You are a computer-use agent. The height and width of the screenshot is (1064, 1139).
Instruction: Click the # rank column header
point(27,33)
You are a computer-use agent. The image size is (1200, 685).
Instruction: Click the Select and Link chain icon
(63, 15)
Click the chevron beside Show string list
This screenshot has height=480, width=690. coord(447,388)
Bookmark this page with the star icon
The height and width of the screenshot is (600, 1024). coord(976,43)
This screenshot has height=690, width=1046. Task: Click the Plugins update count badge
==
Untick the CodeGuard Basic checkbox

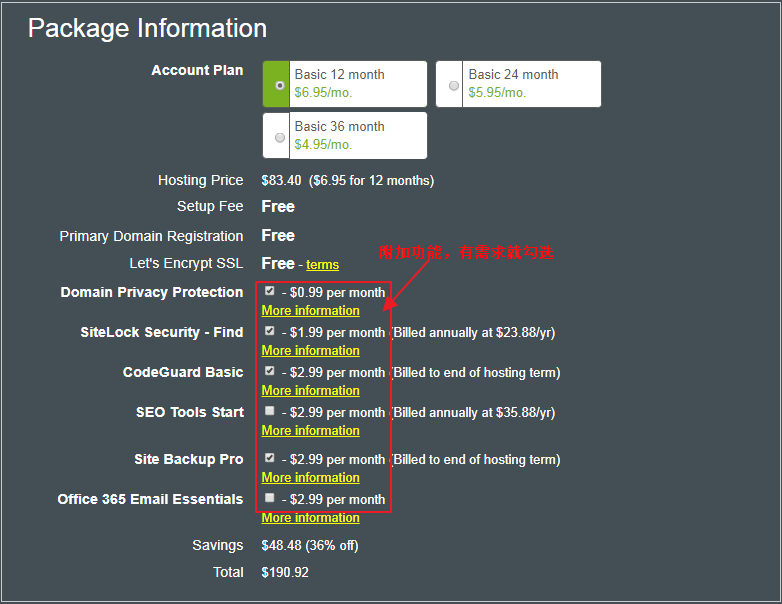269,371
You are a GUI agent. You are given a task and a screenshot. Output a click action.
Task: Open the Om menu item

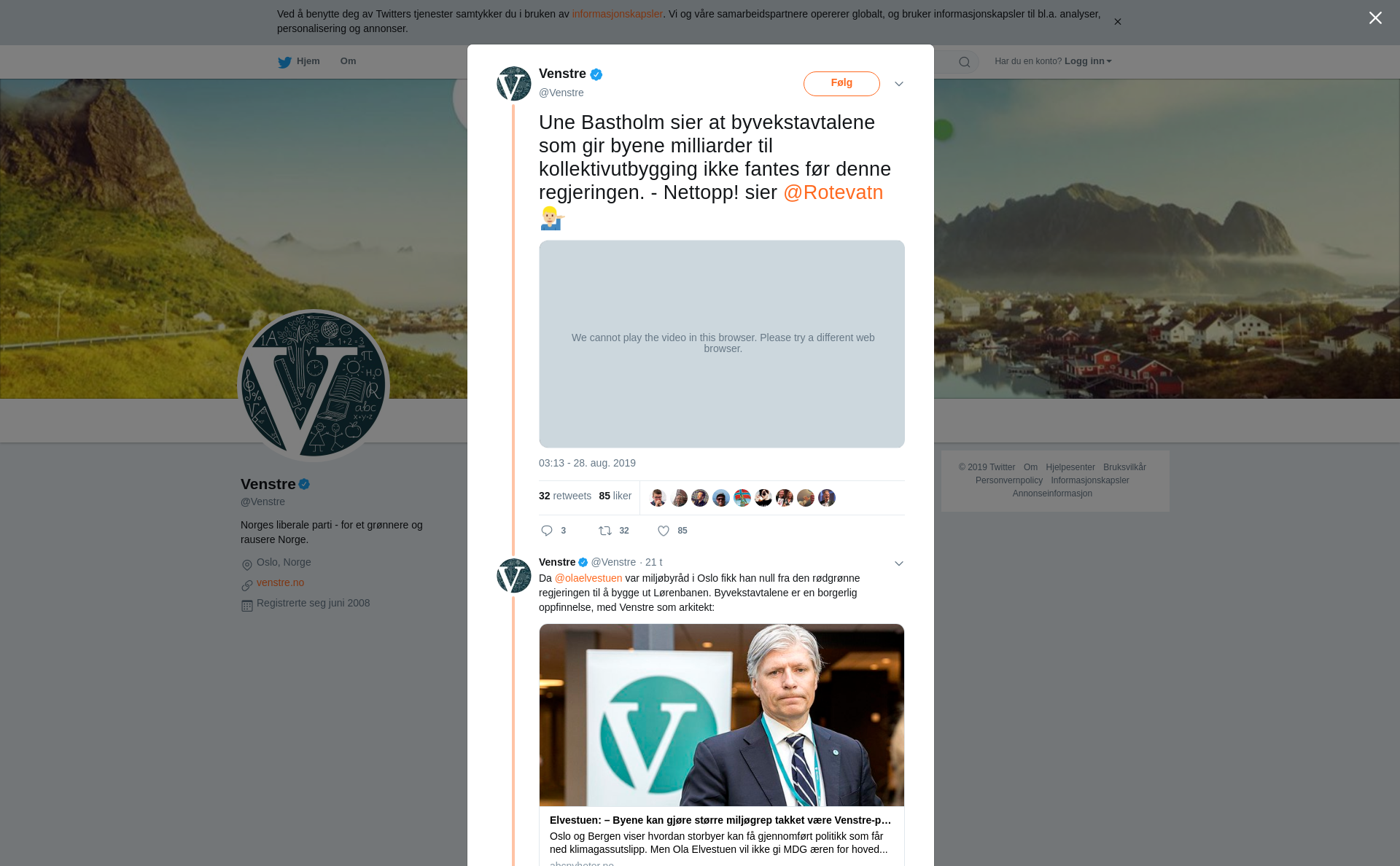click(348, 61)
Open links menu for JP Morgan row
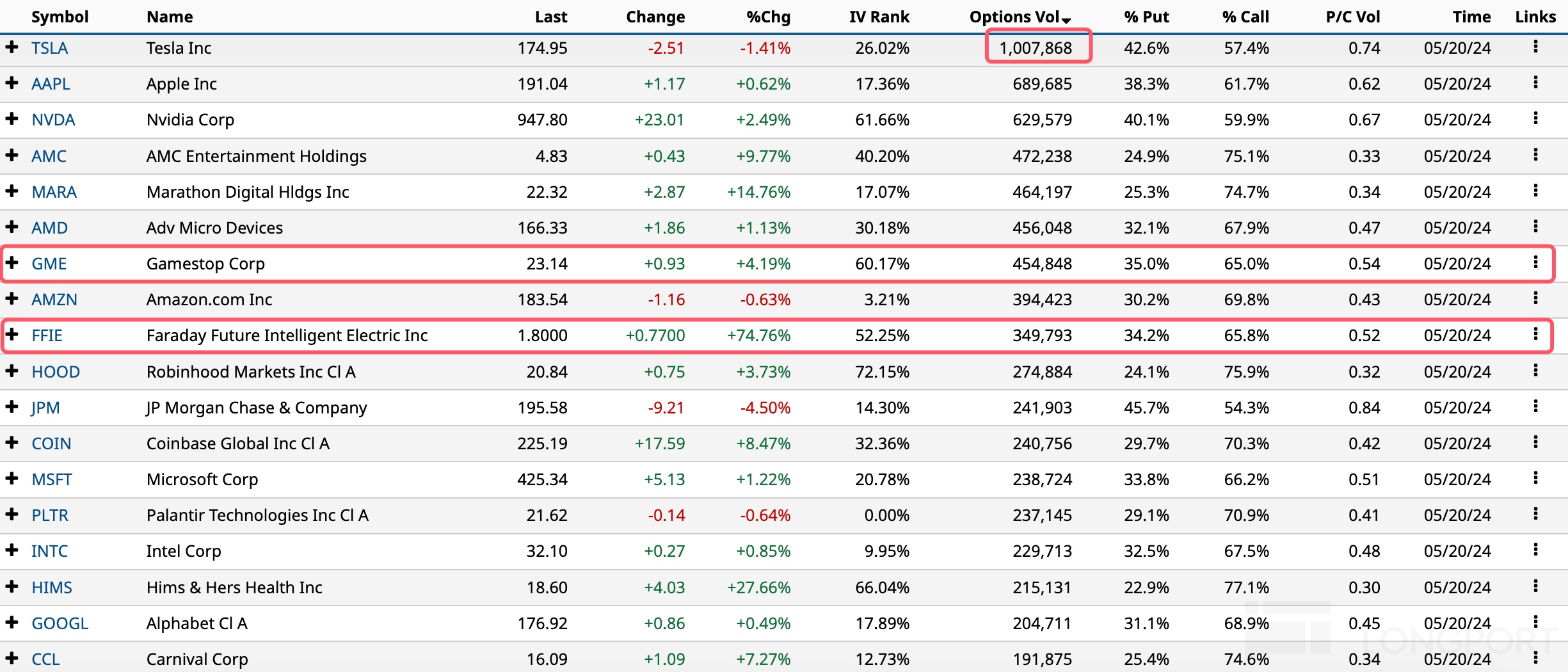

EXERCISE INSTRUCTIONS ->
Using the entries above, return each line that includes the word "agent".

ANSWER TO THE PROBLEM ->
You are a computer-use agent. The height and width of the screenshot is (1064, 1139).
You are a computer-use agent. The image size is (1200, 685).
You are a GUI agent. You are given a task and a screenshot. Output a click action.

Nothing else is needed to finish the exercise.